A penultimate chapter is dedicated to Boetti’s ‘paper works,’ which have enjoyed little critical attention until now. During the frequent production of embroideries and other large-scale delegations outside of the studio, hundreds of drawings, collages and stencils were made day-to-day by the artist using whatever materials surrounded him, right up until 1994. Contrary to viewing these works as initial deliberations or preparatory sketches, they are discussed as a compensatory medium, an alternative venting of ideas whilst he instructs or waits to receive outsourced material. What is intriguing about Boetti is that the majority of his artistic productions ran parallel, yet there exists a multitude of ideas that clearly transverse his thought process at variable and often irregular points. Notable here is another of Godfrey’s ‘four fundamental concepts,’ ordine e disordine (order and disorder).
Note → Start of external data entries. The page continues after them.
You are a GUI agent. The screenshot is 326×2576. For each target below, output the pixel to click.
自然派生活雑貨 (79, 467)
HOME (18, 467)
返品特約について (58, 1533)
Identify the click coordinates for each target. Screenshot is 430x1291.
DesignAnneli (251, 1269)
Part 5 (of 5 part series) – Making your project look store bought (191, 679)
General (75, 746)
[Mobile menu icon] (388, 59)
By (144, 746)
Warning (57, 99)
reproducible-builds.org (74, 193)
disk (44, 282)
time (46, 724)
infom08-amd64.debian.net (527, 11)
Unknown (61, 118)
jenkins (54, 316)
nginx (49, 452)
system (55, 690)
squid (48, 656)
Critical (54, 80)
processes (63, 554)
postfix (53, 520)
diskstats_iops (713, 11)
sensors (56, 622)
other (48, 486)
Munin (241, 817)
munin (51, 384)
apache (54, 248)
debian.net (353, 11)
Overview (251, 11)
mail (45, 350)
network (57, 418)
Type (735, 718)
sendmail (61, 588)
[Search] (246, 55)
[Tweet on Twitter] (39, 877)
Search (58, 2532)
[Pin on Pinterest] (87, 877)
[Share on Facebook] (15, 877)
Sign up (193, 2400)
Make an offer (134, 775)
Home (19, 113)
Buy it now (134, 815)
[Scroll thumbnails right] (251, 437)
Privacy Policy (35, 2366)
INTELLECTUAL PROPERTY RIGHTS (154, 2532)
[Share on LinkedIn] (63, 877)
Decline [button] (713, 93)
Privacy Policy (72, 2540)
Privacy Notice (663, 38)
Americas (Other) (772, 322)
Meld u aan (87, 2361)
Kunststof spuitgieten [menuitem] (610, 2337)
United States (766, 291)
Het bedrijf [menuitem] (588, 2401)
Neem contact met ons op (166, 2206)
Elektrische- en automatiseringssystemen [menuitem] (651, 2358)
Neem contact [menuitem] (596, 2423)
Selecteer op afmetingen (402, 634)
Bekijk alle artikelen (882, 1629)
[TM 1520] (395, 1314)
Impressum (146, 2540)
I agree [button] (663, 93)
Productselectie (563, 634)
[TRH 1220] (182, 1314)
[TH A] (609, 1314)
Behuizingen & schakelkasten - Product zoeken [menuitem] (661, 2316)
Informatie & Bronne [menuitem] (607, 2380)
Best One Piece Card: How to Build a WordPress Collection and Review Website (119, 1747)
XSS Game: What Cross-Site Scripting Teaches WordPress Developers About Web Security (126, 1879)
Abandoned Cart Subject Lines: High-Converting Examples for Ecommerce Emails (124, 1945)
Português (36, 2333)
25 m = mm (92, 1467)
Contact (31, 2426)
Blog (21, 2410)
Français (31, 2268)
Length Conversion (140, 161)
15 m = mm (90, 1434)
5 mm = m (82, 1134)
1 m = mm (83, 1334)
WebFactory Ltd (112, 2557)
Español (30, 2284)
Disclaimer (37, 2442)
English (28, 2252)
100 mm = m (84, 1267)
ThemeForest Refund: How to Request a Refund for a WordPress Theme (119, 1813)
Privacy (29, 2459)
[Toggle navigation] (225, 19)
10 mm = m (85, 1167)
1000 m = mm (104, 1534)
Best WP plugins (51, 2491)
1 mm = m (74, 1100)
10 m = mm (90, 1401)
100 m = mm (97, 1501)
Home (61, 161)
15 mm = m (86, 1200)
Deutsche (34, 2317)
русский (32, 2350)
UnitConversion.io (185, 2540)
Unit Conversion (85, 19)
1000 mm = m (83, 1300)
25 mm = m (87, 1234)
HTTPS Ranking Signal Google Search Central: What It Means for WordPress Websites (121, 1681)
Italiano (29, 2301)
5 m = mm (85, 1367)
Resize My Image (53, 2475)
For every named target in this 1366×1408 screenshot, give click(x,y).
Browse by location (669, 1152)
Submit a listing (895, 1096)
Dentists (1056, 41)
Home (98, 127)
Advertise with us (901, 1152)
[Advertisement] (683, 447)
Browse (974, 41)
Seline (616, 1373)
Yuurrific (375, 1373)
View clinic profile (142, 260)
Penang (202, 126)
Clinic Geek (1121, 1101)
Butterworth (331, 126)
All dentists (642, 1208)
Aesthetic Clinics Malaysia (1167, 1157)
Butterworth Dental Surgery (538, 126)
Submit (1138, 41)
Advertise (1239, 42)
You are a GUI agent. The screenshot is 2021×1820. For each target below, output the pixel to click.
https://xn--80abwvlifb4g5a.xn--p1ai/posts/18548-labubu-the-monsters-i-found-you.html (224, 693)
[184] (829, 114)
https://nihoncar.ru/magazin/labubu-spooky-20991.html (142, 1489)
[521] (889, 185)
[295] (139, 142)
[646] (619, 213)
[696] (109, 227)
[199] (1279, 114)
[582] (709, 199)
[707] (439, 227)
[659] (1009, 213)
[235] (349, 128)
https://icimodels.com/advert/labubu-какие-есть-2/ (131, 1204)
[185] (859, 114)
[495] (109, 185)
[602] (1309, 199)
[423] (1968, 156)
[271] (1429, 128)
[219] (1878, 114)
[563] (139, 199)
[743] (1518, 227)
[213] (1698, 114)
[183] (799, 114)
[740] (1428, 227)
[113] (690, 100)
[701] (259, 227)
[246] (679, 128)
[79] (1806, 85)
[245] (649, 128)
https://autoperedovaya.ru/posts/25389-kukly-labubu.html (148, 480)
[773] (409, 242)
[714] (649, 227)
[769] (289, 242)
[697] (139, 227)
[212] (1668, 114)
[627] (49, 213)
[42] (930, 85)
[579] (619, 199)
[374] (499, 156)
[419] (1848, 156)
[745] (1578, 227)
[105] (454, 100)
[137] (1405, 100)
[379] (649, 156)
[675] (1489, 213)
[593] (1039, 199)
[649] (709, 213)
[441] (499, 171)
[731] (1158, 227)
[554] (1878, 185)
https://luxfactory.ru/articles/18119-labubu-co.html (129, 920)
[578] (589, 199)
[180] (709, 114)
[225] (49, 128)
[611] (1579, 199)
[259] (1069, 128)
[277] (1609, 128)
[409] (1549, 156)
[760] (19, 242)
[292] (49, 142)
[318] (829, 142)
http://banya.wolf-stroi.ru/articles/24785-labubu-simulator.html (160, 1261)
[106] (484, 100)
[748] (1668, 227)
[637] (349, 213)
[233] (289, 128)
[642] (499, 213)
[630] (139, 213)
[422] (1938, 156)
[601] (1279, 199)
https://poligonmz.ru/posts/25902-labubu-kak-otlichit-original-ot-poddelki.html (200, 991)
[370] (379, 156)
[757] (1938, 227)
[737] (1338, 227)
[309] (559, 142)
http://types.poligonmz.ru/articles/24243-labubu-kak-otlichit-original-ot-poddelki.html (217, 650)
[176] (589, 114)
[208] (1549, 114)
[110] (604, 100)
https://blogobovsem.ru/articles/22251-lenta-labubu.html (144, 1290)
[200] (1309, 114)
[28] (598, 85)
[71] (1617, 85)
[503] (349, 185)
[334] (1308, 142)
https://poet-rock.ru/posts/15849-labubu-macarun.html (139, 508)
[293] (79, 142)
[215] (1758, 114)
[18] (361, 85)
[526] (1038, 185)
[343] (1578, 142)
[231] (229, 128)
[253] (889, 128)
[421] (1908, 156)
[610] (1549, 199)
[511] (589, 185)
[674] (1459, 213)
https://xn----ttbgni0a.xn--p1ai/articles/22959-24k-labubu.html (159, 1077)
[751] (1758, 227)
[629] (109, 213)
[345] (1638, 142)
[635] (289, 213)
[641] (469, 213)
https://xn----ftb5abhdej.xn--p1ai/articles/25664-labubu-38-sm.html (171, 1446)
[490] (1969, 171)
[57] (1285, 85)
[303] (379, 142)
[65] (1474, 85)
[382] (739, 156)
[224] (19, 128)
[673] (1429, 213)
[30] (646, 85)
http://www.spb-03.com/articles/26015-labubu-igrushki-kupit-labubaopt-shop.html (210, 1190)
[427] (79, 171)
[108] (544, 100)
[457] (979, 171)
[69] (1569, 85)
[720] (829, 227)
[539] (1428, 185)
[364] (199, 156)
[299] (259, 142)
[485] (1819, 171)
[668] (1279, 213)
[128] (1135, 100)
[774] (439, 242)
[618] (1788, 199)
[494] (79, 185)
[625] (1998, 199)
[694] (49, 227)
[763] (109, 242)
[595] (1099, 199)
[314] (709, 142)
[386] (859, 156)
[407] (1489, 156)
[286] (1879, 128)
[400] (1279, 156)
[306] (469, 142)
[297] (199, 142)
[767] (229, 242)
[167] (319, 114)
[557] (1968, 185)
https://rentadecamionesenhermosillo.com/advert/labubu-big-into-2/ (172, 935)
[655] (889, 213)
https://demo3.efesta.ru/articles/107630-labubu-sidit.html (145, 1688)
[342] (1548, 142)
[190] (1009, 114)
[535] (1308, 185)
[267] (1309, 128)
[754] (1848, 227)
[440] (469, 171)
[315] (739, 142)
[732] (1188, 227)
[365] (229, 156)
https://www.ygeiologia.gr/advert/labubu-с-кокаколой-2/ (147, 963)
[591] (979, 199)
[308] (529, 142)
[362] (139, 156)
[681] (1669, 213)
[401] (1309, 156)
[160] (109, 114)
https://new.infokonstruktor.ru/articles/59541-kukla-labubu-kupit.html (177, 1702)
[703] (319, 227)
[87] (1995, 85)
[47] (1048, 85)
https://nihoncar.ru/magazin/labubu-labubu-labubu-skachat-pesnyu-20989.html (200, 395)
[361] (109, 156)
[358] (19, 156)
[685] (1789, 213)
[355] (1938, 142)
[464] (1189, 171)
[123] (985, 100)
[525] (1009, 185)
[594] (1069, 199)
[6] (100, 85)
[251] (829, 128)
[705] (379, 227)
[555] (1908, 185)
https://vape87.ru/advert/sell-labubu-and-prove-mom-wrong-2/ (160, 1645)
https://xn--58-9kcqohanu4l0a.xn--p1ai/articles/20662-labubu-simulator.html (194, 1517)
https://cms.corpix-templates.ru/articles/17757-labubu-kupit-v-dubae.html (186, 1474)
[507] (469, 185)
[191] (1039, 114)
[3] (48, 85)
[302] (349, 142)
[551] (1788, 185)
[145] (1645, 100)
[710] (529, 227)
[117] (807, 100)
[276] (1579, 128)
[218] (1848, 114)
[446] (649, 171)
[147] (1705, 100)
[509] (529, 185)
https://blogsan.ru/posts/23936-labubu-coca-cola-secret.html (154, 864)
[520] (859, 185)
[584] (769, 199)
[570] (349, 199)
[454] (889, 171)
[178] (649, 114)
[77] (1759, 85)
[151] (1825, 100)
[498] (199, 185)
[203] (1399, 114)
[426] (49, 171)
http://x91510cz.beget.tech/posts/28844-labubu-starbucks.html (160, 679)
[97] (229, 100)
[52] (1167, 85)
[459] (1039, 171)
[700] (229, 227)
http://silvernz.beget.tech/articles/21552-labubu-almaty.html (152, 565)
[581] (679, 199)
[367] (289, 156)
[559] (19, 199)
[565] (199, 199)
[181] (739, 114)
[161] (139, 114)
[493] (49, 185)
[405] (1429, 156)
This can be confusing and might begin to explain Boetti’s absence from collective art histories. It is Mark Godfrey’s achievement then, to manage and sustain a reading of Alighiero Boetti’s work that sensitively orientates its way through a conceptually complex body of work, allowing for diversity in approach that matches the diversity of this artist’s practice.
Tom Snow is a freelance writer and researcher usually based in London.